The Supreme Court will take up this issue in AT&T Corp. v. Hulteen. The plaintiffs were granted time off from pregnancy prior to the enactment of the PDA. Years later, the plaintiffs are now seeking to get the time off taken for pregnancy credited as service time for purposes of calculating their pensions. Essentially, the plaintiffs are asking for the law to retroactively apply because if it does not, they are being discriminated against because of pregnancy.

The plaintiffs may benefit from the 1986 decision in Bazemore v. Friday, which allowed black workers to challenge a pay scale that went into effect before Title VII was enacted.

On the other hand, the Court's 2007 decision in Ledbetter v. Goodyear Tire and Rubber holds that "The fact that pre-charging period discrimination adversely affects the calculation of a neutral factor like seniority … that is used in determining future pay does not mean that each new paycheck constitutes a new violation and restarts the EEOC charging period", which would mean that the claims may fail.

Either way, it is an interesting case.

Tuesday, November 25, 2008

Take Proper Care with Layoffs

With the economy spiraling downwards, many companies have chosen to layoff staff in an effort to reduce costs or to streamline operations. Layoffs raise a number of legal issues that make it imprudent to simply let an employee go without forethought.
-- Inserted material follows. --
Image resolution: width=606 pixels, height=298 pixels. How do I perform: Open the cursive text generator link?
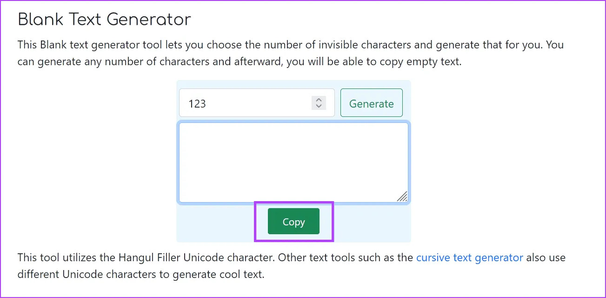click(469, 257)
1. If you plan on offering an employee severance, you must consider that if the offer differs between similarly situated employees (either offered in the past or at the same time), you may run afoul of the federal employment discrimination laws. You must be mindful of laying off persons in protected classes, such as race, religion, disability, national origin, or sex. If you offer a lesser severance to an employee in a protected class, you may be facing an EEOC discrimination charge.

2. Severance agreements must comply with certain laws and contain certain disclosures in order to be legally enforceable. This is particularly true when you are offering severance to an employee over the age of 40. The Older Workers' Benefit Protection Act which is contained within the Age Discrimination in Employment Act, contains certain requirements that mandate an employee be able to make a "knowing and voluntary waiver" if the severance is in exchange for giving up any claims against the company that the employee might have.

3. If you are closing an entire facility or laying off a group of employees, you may be required to give 60 days notice prior to the layoffs under WARN Act.

4. If you have laid off employees based on "least best" performers, you should have solid documentation to support the reasons why the employee was a low performer. If you have not maintained documentation on performance, you will have difficulty in challenging an unemployment claim or in justifying why you laid a certain employee off over another (which again, may get into a discrimination claim).